MIAMI — The investment scam by Fort Lauderdale attorney
Scott Rothstein “could well exceed $1 billion,” making it one of the
biggest fraud cases in South Florida history, the head of the FBI in Miami said
Thursday.
Special Agent in Charge John Gillies declined to say whether
other people were involved with the lawyer’s Ponzi scheme, but said, “I do
not believe this was a one-man show.”
Gillies, speaking at a news conference, took the unusual
step of asking possible Rothstein victims to step forward.
The FBI and IRS are urging investors to call or e-mail with
information and verification of business dealings with Rothstein. Agents will
then pore over the information and respond first to the biggest victims — a
process that could take weeks, Gillies said.
Asked why the FBI had not yet arrested Rothstein, 47,
Gillies responded: “We are conducting this investigation in a timely
manner, but we will not be rushed. We will be thorough, and we are far from
over. … I’d like to let the public know this case is going to take
time.”
Adding to the delay: Agents also are investigating other
people in Rothstein’s inner circle who might have been involved, both in his
law practice and at a finance firm in the same Las Olas Boulevard building as
the Rothstein Rosenfeldt Adler law firm.

———

What the task requires — Copy out the part of the news report that opens with the words containing "Gillies, speaking at" and closes with "weeks, Gillies said.", switching "news conference" to "press briefing". The lines after this point come from a different source than the news report.

Data segment —
———

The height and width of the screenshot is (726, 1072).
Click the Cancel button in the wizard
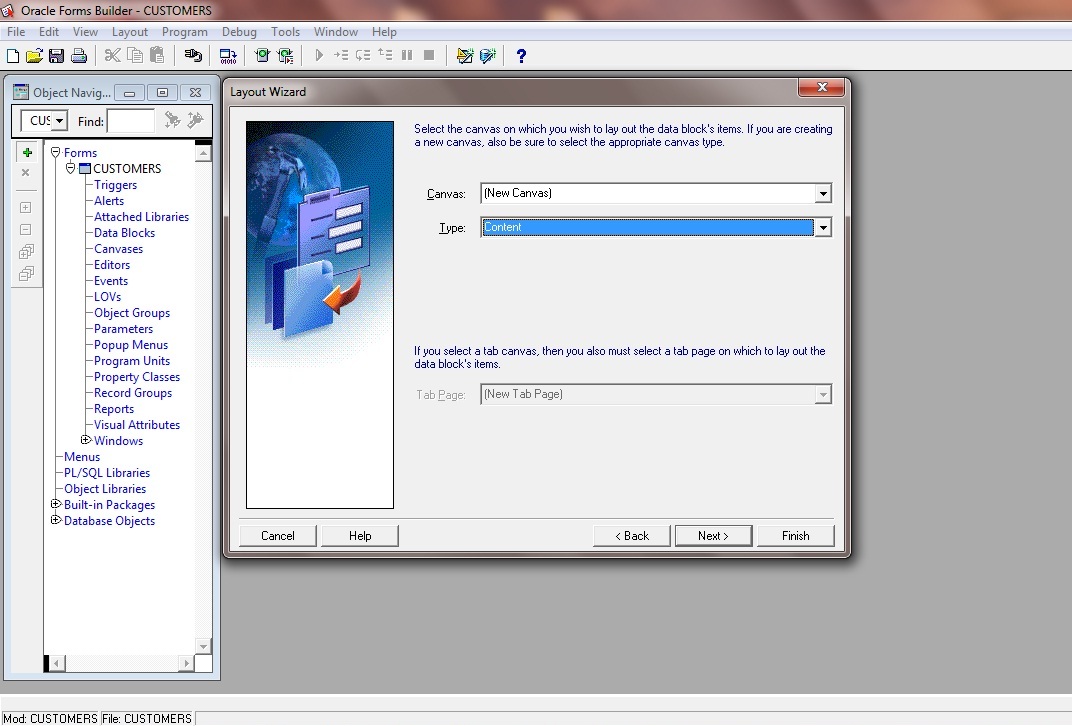click(278, 536)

———

Full output —
Gillies, speaking at a press briefing, took the unusual
step of asking possible Rothstein victims to step forward.
The FBI and IRS are urging investors to call or e-mail with
information and verification of business dealings with Rothstein. Agents will
then pore over the information and respond first to the biggest victims — a
process that could take weeks, Gillies said.